Dans la dernière lettre qui est parvenue, à J.M. Dallet (du 3 Mars 1950, Mascara), il écrit mélancoliquement :

« Mon existence s’achève et je l’aurai dépensée, jusqu’au dernier jour, à imaginer et à composer des rêves. Mais cela suffit ! Devinez ce que je suis en train de lire en ce moment… L’Évangile selon saint Luc et les Actes des Apôtres, du même.
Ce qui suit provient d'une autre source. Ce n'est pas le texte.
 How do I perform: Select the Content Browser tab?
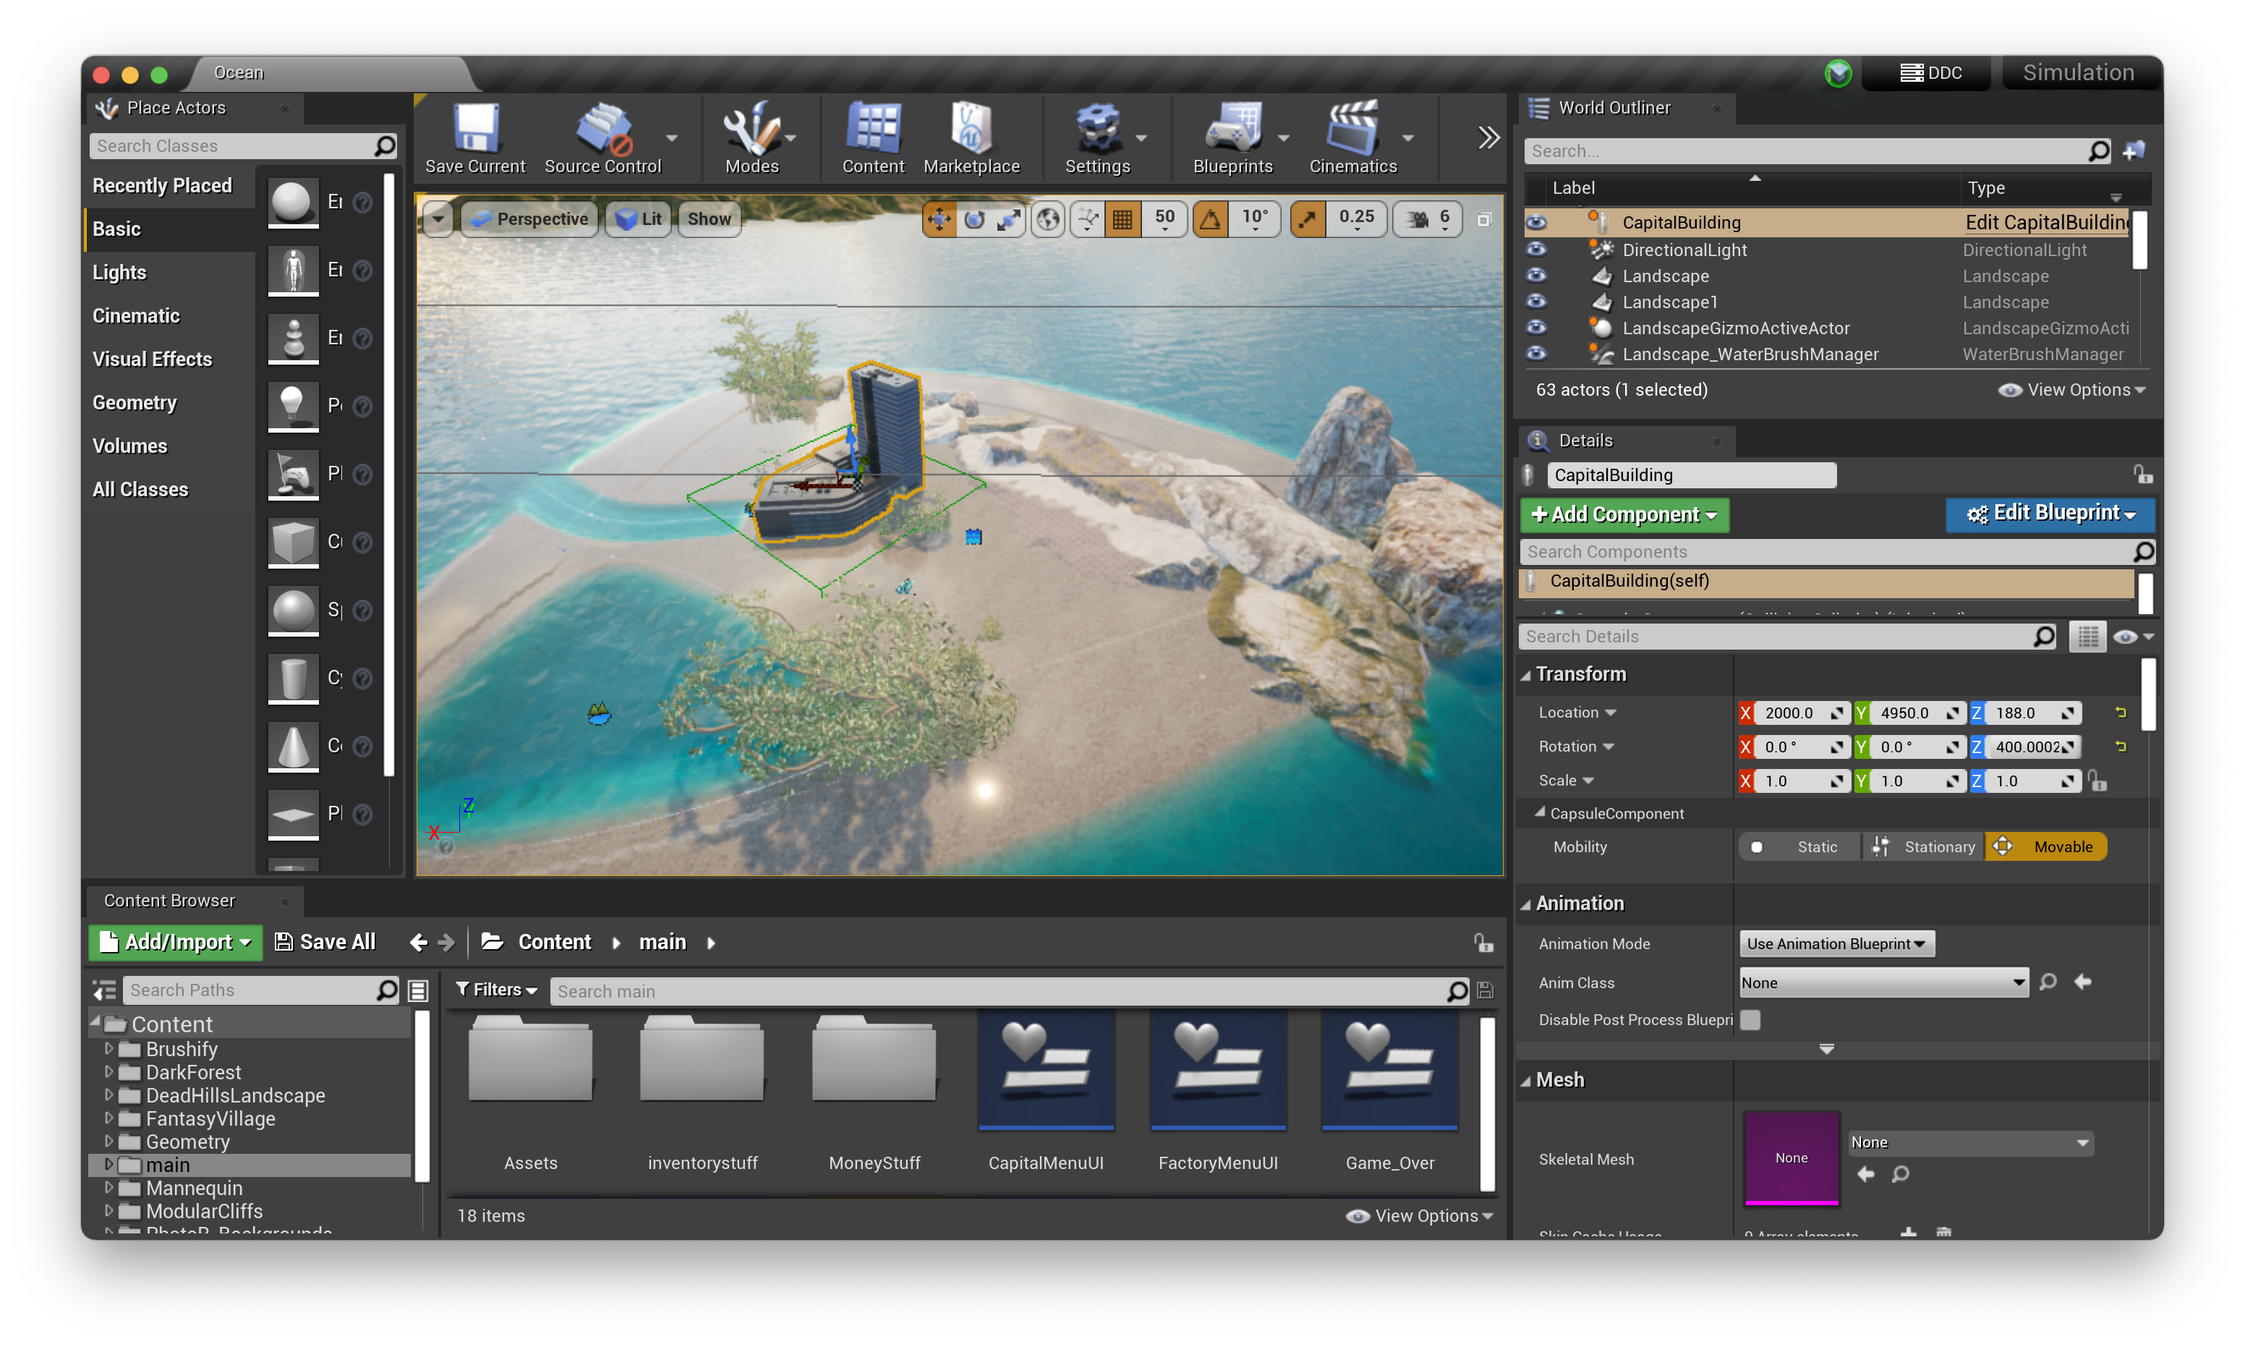point(169,900)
Il y a un certain temps que, chaque jour, j’en lis quelques pages – vous ne pouvez pas vous imaginer, et je ne saurais vous dire, l’impression que me fait cette lecture – j’ai presque peur d’y trouver une certaine justification de ma pauvre vie égoïste… »

Après avoir une fois de plus demandé des nouvelles de sa mère, Bélaïd At Ali , dont l’écriture est plus ferme que jamais, fait au dos d’une carte postale le résumé de ses séjours en hôpital :

1947 : Oujda,
1948 : Tlemcen,
1949 : Oran et St-Denis-du-Sig,
1950 : Mascara, puis, après 1951 : ?

Bélaïd At Ali ne trouve plus rien à ajouter qu’une vue aérienne, découpée dans un journal, et qui porte cette légende : L’asile des vieillards de St-André de Mascara : il a tracé une petite croix sur le pavillon où il devait mourir.

Bibliographie

– Dallet (J.-M.) et Degezelle (J.-L.) : Les cahiers de Belaïd ou la Kabylie d’antan, Fort-National, 1964 ; I (Textes), 478 p. + II (Traductions), 446 p.
A3mer Meskin : Belaid At Ali, Etudes et documents berbères, 2, 1987, p. 128-141.
Belaid At Ali : Expressions de la vie, commentaires d’expressions kabyles (extraits), Etudes et documents berbères, 2, 1987, p. 142-150.